Text:
— BEGIN —

Actually know someone that rocked up at our club on Christmas morning and wanted to play nine holes before the relatives arrived and the festivities started (and it wasn't me)

Well you foxed my idea of breaking up the Homer postathon?!

Catching it up it appears on a missed couple of days worth
 
A man was addressing the ball when an announcement came over the loud-speaker: "Will the gentleman on hole number one please not hit from the Ladies' tee box."

The man backs away, a little distracted, then approaches his ball again. As he does, the same announcement comes over the loud-speaker: "Will the gentleman on hole number one please not hit from the Ladies' tee box."

The man is getting irritated now, and after backing away from his shot - approaches his ball one more time. This time the announcement came: "We really need the gentleman on hole number one to move off of the Ladies' tee box!"

To which the man turns around and yells: "And I really need the announcer to shut up and let me play my second shot!"
 
After a truly terrible round of golf, a married man sullenly makes his way home. He knocks on the door and is greeted by his wife. Without warning, he punches her squarely on the nose.

Sobbing, blood streaming, she asks "Why did you do that?"

"Well I've hit everything else fat today"

— END —

Exercises to complete:
1. Please translate this sentence from the golf text into Spanish: "The man backs away, a little distracted, then approaches his ball again."
2. Write what comes next in the golf text, picking up after its final line.

Stored rows:
— BEGIN —

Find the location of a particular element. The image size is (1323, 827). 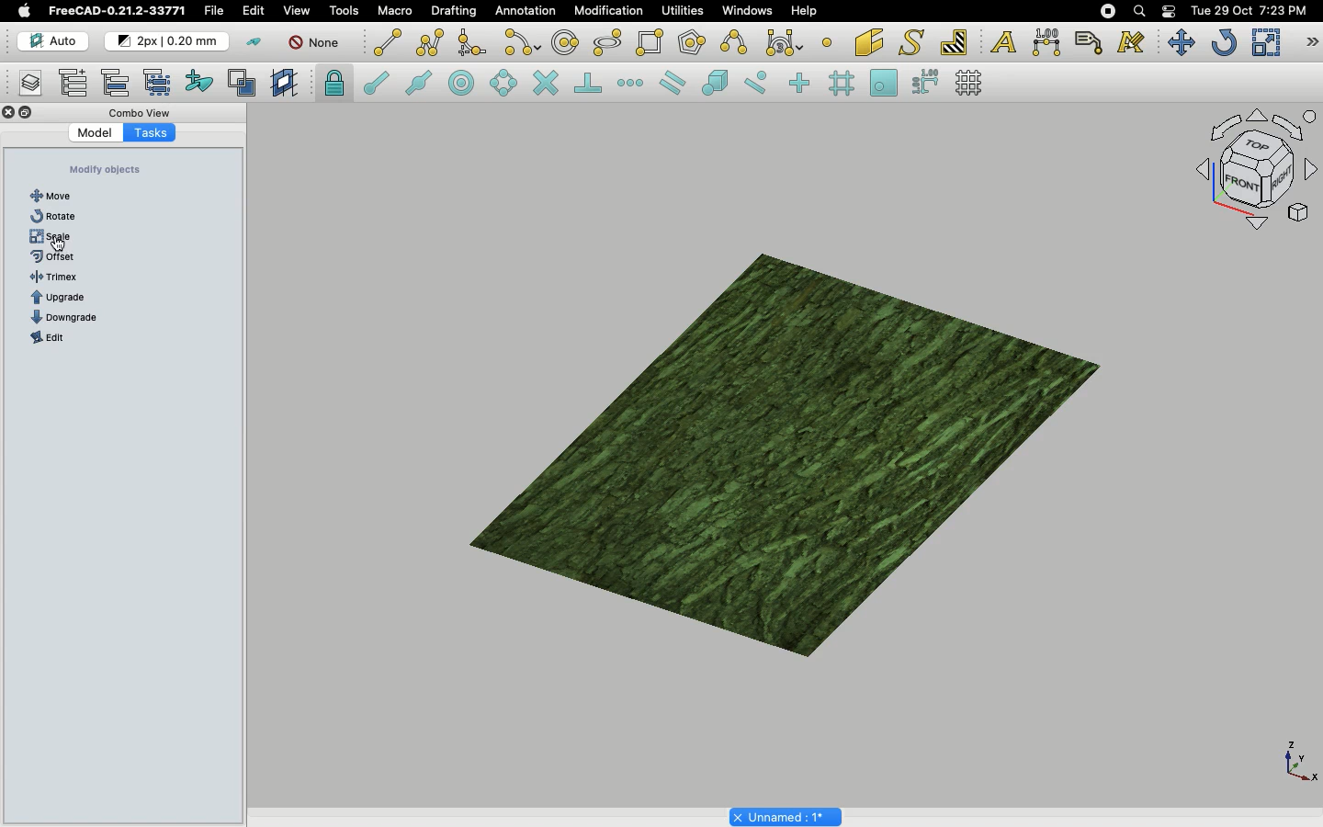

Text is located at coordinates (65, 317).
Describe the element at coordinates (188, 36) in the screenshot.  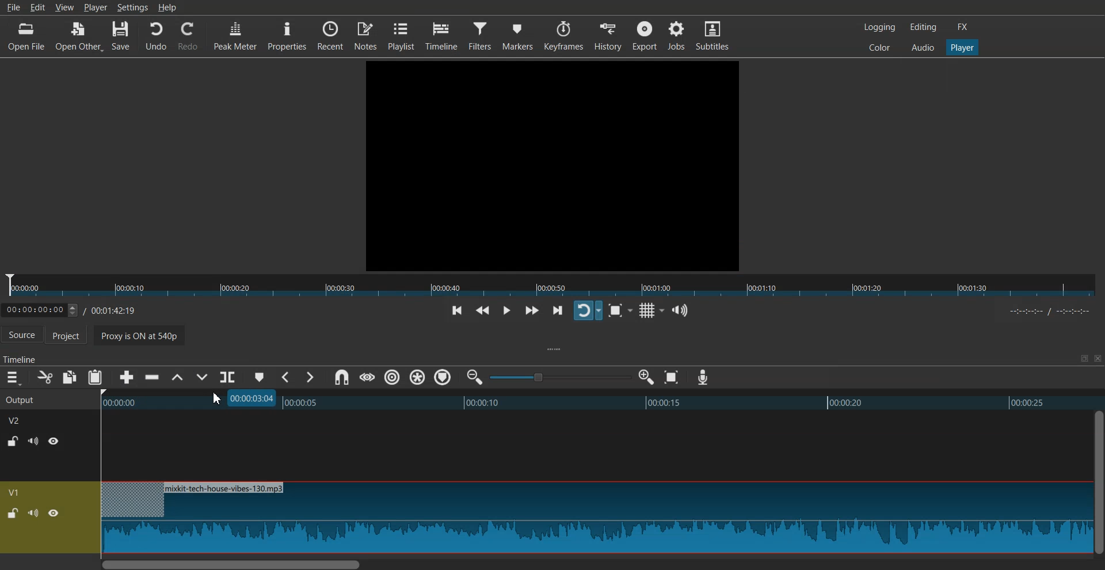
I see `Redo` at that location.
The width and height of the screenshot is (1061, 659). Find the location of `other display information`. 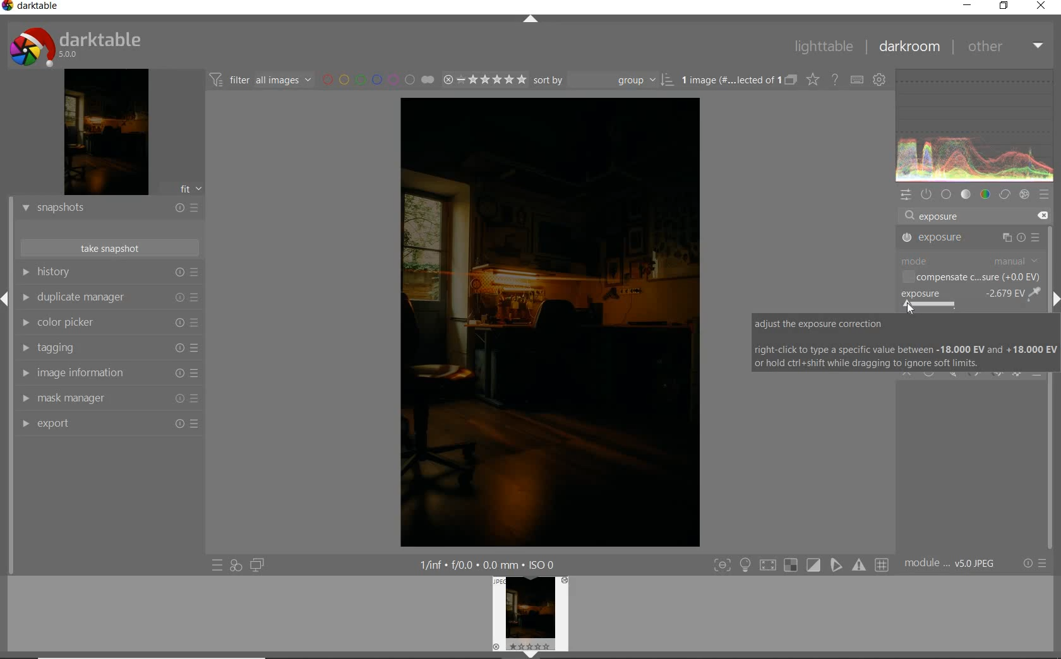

— END —

Exercise answers:
1. El hombre se aparta, un poco distraído, y luego vuelve a acercarse a su pelota.

2.
A group of golfers line up at the 10th after a pretty ordinary round. Jack hits a gigantic drive that hooks badly out of the course and into the car park and smashes a windscreen. Not wanting to get banned, the golfers carry on hoping no-one noticed.

When they approach the 18th a policeman approaches, "Did any of you hook the ball out on the 10th?". Jack begrudingly admits to his crime.

"Well, the ball went clean through the windscreen, the shock caused the 82 year old driver to have a heart attack"

"Sorry officer, what should I do?"

"Well try opening your stance a little"
 
One wet Christmas I went in mid afternoon to check the main municipal course to see if it would be playable for Boxing day.
[Can't believe I was sober enough to do that!]

I found about 10 guys, most of whom I recognised, enjoying a free round
They were pretty shocked to see me.
 
After a truly terrible round of golf, a married man sullenly makes his way home. He knocks on the door and is greeted by his wife. Without warning, he punches her squarely on the nose.

Sobbing, blood streaming, she asks "Why did you do that?"

"Well I've hit everything else fat today"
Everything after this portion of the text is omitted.